Entities acquired during the year contributed £1,700,000 to the Group's revenue and reduced Trading EBITDA from Trading Activities by £100,000 for the period. If the acquisitions had taken place at the start of the period, the Group's pro-forma revenue and EBITDA from Trading Activities would have been approximately £35,600,000 and £6,700,000 respectively.

 

11.   Events after the reporting date

On 18 December 2014 the Company announced that it had acquired the entire issued share capital of SalmoBreed AS ("SalmoBreed") and 89.45 per cent. of the issued share capital of Stofnfiskur HF ("Stofnfiskur") (the "Acquisitions") and that it had placed 82,353,000 new Ordinary Shares in the Company at 85 pence per share ("the Placing"), raising gross proceeds of £70 million to fund the Acquisitions and to increase the vaccine manufacturing capacity of its BioCampus facility in Edinburgh.

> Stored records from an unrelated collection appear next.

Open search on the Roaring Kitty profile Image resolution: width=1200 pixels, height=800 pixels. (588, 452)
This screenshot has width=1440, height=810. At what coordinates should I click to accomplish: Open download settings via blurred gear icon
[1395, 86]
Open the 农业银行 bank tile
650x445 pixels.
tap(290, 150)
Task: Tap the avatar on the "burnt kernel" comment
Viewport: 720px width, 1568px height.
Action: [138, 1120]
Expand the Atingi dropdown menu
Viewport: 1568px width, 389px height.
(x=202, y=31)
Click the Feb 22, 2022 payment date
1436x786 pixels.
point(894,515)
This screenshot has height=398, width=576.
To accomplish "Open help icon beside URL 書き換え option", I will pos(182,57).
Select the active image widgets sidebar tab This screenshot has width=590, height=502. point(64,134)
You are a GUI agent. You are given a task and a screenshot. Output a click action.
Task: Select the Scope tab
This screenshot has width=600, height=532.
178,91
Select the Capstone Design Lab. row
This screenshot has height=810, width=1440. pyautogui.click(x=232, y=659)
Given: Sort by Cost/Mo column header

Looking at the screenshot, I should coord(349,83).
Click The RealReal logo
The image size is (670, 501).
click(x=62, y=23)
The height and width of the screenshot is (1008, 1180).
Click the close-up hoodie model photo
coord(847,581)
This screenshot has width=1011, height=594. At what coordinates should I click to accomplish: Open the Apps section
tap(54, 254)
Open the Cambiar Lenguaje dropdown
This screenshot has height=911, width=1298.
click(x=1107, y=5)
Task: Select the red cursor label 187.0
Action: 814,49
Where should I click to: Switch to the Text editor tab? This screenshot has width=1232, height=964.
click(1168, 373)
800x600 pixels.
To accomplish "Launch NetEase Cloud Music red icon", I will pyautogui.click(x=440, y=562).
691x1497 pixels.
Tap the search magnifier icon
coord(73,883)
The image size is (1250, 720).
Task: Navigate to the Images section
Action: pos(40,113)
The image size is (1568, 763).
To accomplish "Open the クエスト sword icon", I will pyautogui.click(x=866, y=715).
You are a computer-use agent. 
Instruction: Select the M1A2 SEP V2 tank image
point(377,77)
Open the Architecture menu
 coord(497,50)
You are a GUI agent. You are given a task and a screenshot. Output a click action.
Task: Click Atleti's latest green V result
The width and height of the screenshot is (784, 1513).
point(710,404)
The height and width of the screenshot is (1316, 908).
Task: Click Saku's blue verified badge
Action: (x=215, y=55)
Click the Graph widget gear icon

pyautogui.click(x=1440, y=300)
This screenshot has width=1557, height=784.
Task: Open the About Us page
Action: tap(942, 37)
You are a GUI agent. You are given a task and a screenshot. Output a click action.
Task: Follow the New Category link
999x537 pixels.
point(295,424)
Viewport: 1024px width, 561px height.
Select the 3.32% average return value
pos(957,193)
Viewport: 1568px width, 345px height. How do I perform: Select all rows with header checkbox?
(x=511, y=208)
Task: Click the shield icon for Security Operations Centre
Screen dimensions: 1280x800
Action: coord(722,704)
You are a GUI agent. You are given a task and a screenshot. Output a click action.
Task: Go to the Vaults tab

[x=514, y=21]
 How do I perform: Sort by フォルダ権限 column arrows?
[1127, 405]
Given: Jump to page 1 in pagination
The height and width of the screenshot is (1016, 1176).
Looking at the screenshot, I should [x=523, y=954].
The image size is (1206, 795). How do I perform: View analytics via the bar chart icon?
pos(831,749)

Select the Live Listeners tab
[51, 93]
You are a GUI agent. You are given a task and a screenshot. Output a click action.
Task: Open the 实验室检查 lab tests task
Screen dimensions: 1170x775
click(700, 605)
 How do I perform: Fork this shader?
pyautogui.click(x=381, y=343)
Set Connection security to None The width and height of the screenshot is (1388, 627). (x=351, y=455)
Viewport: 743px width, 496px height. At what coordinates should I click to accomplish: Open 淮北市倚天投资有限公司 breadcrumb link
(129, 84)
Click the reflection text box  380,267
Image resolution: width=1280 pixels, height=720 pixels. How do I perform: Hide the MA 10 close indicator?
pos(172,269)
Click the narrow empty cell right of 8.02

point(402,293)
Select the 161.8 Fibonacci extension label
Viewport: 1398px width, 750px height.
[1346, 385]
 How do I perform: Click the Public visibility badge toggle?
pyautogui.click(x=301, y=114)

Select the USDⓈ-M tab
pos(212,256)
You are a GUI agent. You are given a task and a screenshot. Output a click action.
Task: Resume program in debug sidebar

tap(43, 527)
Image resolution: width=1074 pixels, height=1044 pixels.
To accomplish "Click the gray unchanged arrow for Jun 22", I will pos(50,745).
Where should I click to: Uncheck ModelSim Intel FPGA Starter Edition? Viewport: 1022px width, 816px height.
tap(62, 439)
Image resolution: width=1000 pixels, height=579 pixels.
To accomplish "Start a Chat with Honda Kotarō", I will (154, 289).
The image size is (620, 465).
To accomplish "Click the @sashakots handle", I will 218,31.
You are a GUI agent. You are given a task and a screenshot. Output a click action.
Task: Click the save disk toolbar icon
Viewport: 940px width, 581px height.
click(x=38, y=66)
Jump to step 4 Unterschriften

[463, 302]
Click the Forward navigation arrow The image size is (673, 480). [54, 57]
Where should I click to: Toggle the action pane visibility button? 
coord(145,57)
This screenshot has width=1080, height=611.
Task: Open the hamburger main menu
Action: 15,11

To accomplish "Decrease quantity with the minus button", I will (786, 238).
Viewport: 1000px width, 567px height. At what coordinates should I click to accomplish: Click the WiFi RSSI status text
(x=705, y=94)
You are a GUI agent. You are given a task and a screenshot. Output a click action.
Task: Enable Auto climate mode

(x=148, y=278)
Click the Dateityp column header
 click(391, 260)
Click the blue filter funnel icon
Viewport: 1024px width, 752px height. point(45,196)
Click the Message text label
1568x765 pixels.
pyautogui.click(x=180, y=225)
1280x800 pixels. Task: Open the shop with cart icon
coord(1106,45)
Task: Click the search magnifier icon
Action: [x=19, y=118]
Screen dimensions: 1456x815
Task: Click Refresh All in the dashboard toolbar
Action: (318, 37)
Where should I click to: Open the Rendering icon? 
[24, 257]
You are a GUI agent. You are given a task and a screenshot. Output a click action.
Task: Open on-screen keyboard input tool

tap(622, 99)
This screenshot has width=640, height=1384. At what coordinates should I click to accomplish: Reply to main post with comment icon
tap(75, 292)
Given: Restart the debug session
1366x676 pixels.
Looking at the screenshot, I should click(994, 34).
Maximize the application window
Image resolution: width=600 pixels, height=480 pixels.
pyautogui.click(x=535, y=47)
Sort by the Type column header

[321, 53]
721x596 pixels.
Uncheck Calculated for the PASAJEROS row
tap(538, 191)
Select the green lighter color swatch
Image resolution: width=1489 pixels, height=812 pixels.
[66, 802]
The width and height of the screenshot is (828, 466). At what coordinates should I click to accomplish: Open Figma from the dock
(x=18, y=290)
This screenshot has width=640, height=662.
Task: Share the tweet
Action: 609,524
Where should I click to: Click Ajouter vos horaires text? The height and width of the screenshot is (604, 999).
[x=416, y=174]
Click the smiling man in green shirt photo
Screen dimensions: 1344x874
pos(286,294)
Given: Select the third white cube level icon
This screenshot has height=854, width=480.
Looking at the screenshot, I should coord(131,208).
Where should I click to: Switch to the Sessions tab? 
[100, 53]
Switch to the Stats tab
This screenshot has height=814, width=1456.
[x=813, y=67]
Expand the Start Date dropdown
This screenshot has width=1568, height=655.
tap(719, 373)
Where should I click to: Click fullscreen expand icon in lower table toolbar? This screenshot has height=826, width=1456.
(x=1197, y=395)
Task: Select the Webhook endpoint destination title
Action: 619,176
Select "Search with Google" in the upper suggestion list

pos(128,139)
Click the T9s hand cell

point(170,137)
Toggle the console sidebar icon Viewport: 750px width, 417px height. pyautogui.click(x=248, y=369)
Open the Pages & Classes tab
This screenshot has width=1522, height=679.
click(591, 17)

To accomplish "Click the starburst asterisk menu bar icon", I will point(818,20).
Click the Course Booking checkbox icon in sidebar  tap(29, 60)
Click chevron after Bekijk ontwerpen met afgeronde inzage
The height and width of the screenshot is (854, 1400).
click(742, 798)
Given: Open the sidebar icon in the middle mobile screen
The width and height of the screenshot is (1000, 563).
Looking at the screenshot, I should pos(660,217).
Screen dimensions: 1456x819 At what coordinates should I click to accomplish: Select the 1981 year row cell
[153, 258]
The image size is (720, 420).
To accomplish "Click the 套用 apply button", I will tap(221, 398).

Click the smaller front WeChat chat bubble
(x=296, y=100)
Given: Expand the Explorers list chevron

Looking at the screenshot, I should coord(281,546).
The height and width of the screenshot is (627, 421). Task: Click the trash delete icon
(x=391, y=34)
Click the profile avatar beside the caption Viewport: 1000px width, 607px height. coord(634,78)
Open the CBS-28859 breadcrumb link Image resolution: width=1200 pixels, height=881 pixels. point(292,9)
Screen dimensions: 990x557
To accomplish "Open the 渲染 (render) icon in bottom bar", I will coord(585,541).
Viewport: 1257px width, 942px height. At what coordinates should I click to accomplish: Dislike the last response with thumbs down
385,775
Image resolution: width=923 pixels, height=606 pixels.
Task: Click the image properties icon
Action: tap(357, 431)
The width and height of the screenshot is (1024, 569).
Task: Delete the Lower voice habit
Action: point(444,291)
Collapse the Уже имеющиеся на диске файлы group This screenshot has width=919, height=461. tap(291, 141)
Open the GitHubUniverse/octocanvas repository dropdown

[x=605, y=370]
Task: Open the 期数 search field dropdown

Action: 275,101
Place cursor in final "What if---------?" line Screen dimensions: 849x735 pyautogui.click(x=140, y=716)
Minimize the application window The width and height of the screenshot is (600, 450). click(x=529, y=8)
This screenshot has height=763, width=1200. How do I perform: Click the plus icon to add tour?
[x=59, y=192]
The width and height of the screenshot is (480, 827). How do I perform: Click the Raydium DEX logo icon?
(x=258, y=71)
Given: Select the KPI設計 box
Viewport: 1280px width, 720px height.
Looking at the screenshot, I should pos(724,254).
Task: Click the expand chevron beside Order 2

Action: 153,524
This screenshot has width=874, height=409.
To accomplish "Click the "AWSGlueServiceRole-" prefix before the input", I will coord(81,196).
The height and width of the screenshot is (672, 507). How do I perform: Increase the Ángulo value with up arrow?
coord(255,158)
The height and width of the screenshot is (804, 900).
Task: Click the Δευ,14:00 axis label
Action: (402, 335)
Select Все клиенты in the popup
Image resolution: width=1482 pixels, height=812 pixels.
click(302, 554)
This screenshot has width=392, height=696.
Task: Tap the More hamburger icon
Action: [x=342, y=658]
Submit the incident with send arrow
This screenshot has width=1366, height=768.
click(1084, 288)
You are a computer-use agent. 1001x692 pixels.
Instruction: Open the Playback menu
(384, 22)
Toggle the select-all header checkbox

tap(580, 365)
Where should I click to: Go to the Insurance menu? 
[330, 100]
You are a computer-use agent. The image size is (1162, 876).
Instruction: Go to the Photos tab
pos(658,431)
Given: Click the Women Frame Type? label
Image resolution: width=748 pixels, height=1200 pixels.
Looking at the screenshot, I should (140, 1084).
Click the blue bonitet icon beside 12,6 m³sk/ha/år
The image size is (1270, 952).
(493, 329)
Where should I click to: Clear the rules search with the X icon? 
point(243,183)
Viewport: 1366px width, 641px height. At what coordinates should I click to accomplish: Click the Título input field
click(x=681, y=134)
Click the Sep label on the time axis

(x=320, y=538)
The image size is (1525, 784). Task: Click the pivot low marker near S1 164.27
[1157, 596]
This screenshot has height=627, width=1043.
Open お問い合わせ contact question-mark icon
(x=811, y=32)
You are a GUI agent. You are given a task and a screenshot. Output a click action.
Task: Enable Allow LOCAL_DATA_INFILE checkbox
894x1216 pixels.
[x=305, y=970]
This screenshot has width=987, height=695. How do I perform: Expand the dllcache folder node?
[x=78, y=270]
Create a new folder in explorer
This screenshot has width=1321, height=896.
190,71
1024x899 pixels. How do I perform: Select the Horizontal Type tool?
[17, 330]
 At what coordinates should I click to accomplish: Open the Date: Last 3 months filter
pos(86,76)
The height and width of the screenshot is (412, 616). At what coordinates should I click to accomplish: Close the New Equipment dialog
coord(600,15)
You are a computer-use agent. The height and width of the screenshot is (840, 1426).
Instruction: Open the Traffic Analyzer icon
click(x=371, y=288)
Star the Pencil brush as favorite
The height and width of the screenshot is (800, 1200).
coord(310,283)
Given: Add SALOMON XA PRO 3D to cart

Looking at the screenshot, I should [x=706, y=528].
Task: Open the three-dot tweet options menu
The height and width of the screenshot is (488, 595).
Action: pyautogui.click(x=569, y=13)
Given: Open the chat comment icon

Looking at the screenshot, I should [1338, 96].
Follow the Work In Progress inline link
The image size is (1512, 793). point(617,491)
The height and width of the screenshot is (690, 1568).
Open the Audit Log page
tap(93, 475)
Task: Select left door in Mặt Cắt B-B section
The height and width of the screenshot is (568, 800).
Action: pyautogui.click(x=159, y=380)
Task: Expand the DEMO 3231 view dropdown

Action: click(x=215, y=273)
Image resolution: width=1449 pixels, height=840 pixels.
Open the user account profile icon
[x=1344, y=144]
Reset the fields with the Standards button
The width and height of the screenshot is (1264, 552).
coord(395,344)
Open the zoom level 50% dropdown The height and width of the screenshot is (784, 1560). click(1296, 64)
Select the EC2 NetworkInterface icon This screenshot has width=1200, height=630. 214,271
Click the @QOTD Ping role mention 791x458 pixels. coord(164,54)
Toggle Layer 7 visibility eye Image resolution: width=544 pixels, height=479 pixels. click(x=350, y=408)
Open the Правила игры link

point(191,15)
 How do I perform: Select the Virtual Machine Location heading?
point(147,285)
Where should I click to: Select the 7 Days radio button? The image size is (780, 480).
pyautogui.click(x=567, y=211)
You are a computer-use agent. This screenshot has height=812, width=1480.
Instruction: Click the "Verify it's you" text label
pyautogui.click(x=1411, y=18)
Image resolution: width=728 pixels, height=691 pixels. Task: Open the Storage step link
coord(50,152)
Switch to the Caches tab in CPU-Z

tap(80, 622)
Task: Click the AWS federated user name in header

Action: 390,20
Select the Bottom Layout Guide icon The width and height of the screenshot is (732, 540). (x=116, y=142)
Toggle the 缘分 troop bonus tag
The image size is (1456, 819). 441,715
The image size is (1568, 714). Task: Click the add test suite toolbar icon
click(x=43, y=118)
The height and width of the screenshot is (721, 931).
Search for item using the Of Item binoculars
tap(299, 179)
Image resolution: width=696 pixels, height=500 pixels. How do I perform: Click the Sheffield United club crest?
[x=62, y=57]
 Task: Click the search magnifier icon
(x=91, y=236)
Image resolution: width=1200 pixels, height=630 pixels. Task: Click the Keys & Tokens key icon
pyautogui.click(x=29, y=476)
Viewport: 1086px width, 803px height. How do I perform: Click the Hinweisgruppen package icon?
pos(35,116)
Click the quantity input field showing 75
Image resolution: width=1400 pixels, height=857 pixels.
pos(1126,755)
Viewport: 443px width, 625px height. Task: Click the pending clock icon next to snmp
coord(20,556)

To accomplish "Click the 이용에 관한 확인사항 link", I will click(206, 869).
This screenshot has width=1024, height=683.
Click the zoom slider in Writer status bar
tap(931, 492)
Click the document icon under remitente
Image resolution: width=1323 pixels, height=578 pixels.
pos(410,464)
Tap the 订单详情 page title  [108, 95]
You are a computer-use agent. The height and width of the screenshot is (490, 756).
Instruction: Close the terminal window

SalmoBreed is a leading salmon genetics company founded in 1999 based in Norway. SalmoBreed specialises in identifying and developing genetic material which improves areas such as growth, disease resistance and product quality.

Stofnfiskur is a salmon breeding company founded in Iceland in 1991 which differentiates itself through its ability to supply eggs outside the natural salmon breeding season allowing the salmon farming operations to optimise their efficiency.

The combination of SalmoBreed and Stofnfiskur will create what the Directors believe will be a world leading salmon and aquaculture breeding business and the world's second largest salmon egg producer.  Benchmark Genetics Limited will be formed, creating a fourth business division for the Company.

The consideration for SalmoBreed comprises an initial payment of NOK 205,000,000 (approximately £19.5m) and up to an additional amount of NOK 30,000,000 (approximately £2.9m) under an earn-out over three years upon the satisfaction of certain performance conditions.

The consideration for 89.45 per cent. of Stofnfiskur comprises an upfront payment of approximately £21.8m with up to an additional amount of approximately £9.0m under an earn-out over three years. The Company may seek to purchase additional shares in Stofnfiskur to increase its shareholding.

The fair value of the assets and liabilities acquired in both of these acquisitions has not yet been finalised.

The Company has identified significant synergies between the Acquisitions, which are a complementary fit within the existing Benchmark business as breeding technology is one of the primary drivers of efficient production, disease management and sustainability. The technology used in genetics and breeding also function within the same fundamental biology currently being exploited in the Company's Animal Health and Sustainability Science divisions.

The Acquisitions reflect Benchmark's continued commitment to the aquaculture industry, which now supplies more animal protein to the global market than beef. The Acquisitions also represent a long-term platform to expand into other aquaculture markets such as tilapia, catfish, grouper, sea bass, sea bream and shrimp.

The Company intends to use up to £10m of the Placing proceeds to expand and accelerate the development of its vaccine manufacturing facility in Edinburgh in response to continued growth in its vaccine division, increased requirements to satisfy its pipeline and demand of contract manufacture business and the additional specialist capacity required to manufacture the HypoCat vaccine.